■ **Tasks for this exercise**
[1] In the passage on Grafton Group's results, rewrite the paragraph beginning "The results were" more briefly, keeping its main facts.
[2] Return the part of the Grafton Group results passage between "Grafton Group plc" and "of high-returning businesses.", inclusive, copied word for word.

■ **Source passage**
---------------

Grafton Group plc says it has delivered “a resilient set of results in challenging markets and measured against what was a strong comparative performance in the prior year.”
The results were “supported by relatively stronger trading in Ireland and the Netherlands compared to the UK and Finland” whilst the business was also said to have “benefitted from the timely implementation of cost reduction measures that enabled us to deliver full year adjusted operating profit consistent with the raised guidance in January 2024.”
Eric Born, Chief Executive Officer, commented: “Despite challenging market conditions, Grafton has succeeded in delivering full year adjusted operating profit above the top end of Analysts’ forecasts. This is testament to our resilient market leading positions, responsive management teams and portfolio of high-returning businesses.
“We generated excellent free cashflow of £205.6 million from operations and returned £228.3 million to shareholders during the year in the form of share buybacks and dividends, making a total of £437.2 million which we have returned to shareholders over the past two years.”
Eric continued: “Looking ahead, we expect to continue to benefit from the spread of the Group’s operations across four geographies and exposure to a broad range of end-markets. Our strong balance sheet and record of cash generation will stand us in good stead. We will allocate capital as required to ensure that the Group’s brands continue to support their customers and strengthen their market positions. In parallel, we will continue to evaluate opportunities in existing markets and new geographies, building on the progress we have made, with a view to progressing possible growth opportunities that can create enduring value for our shareholders.

---------------

■ **Material**
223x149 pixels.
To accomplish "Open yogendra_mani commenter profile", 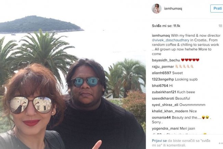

---------------

■ **Solutions to the exercise**
[1] The results were helped by stronger trading in Ireland and the Netherlands than in the UK and Finland. Timely cost cuts also let the business deliver full year adjusted operating profit in line with the guidance it raised in January 2024.

[2]
Grafton Group plc says it has delivered “a resilient set of results in challenging markets and measured against what was a strong comparative performance in the prior year.”
The results were “supported by relatively stronger trading in Ireland and the Netherlands compared to the UK and Finland” whilst the business was also said to have “benefitted from the timely implementation of cost reduction measures that enabled us to deliver full year adjusted operating profit consistent with the raised guidance in January 2024.”
Eric Born, Chief Executive Officer, commented: “Despite challenging market conditions, Grafton has succeeded in delivering full year adjusted operating profit above the top end of Analysts’ forecasts. This is testament to our resilient market leading positions, responsive management teams and portfolio of high-returning businesses.